A mudança contínua registada em muitas das pequenas autarquias fez com que também se desactualizasse a sua classificação actual na hierarquia da organização administrativa do País.

As termas do Gerês, lugar da freguesia de Vilar da Veiga, no concelho de Terras de Bouro, distrito de Braga, foram desde há muito consagradas a nível nacional e internacional. O elevadíssimo valor terapêutico das suas águas mineromedicinais e geografia rica e exuberante, em termos ecológicos e paisagísticos, do Parque Nacional da Peneda-Gerês atraem anualmente milhares de pessoas.

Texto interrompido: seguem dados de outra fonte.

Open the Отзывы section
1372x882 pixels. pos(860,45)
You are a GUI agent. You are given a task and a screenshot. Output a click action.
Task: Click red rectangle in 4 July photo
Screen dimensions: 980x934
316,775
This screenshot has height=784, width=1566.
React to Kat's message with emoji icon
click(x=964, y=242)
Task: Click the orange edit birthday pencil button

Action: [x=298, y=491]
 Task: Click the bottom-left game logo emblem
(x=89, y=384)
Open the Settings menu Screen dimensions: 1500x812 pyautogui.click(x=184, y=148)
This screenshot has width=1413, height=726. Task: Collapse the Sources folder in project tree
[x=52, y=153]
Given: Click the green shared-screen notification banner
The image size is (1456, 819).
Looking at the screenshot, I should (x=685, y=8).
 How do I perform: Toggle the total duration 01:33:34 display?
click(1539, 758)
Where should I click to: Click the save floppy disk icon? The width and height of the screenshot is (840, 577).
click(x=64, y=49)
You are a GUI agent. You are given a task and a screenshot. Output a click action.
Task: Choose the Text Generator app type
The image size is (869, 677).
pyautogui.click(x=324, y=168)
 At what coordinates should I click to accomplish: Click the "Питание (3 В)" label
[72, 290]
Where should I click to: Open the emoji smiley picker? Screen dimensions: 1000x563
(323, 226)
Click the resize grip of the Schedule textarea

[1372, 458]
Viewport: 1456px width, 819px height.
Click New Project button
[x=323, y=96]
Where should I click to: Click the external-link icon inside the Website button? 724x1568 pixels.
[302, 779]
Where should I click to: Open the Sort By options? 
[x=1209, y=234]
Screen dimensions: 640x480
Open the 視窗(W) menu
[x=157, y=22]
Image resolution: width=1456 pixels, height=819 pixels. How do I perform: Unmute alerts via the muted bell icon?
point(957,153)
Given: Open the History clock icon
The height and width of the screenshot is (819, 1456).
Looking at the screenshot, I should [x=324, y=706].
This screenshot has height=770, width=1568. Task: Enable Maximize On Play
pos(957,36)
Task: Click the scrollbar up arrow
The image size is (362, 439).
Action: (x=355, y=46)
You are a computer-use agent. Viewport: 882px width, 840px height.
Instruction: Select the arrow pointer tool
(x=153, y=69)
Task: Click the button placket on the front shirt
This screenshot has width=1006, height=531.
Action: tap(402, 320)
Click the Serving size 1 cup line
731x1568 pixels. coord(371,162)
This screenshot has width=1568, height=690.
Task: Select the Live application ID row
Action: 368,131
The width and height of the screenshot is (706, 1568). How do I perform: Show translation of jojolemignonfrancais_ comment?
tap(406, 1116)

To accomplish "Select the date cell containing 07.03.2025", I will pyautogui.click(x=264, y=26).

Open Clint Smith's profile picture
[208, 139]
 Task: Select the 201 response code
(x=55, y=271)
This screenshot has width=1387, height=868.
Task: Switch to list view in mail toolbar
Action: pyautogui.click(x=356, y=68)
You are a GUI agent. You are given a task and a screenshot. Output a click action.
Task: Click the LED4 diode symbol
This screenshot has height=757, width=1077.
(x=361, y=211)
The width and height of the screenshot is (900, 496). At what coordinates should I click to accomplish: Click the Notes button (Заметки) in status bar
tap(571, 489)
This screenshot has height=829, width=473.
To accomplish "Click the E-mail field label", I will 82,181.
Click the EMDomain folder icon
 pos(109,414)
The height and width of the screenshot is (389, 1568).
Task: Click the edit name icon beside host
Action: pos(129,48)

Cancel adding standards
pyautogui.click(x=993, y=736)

Estas características, ímpares, facilitaram o desenvolvimento nos aspectos sociais, económicos, culturais e turísticos que fizeram desta estância termal o grande «emblema» e ponto de referência do concelho e da região em que está inserida.

De tal forma isso é notório que é frequente surgir entre os largos milhares de visitantes, nacionais e estrangeiros, que todos os anos até ali demandam — em 1989 ultrapassaram os 600 mil! — a perplexidade pelo facto de o Gerês, em termos de organização administrativa, não passar, ainda, de um simples lugar.

Uma comissão de geresianos e amigos do Gerês decidiram apresentar à apreciação dos órgãos autárquicos competentes, e ao abrigo do disposto no artigo 12.°, conjugado com o artigo 14.°, do Decreto-Lei n.° 11/82, de 2 de Junho, a proposta de elevação do lugar das termas do Gerês à categoria de vila, que obteve vencimento.

Razões históricas

A antiguidade da povoação do Gerês, em termos de ocupação permanente e pelas razões que adiante se exporão, não é significativa. Mas já outro tanto não acontece em relação ao uso das respectivas termas, cujo inicio remonta, pelo menos, ao período da presença dos Romanos na Península Ibérica.

Segundo historiadores e toponimistas consagrados e insuspeitos, como o cónego Arlindo Ribeiro da Cunha e outros, a origem do topónimo Gerês é latina.

Assim, e de acordo com essa tese, foi do étimo latino Jerussus, criado pelos romanos para designar estas montanhas que, para eles, dispunham de enormes semelhanças geomorfológicas com os montes Jura, na Gália ainda que com dimensões mais reduzidas — e daí o diminutivo Jeressus... — que derivou a actual designação de Gerês.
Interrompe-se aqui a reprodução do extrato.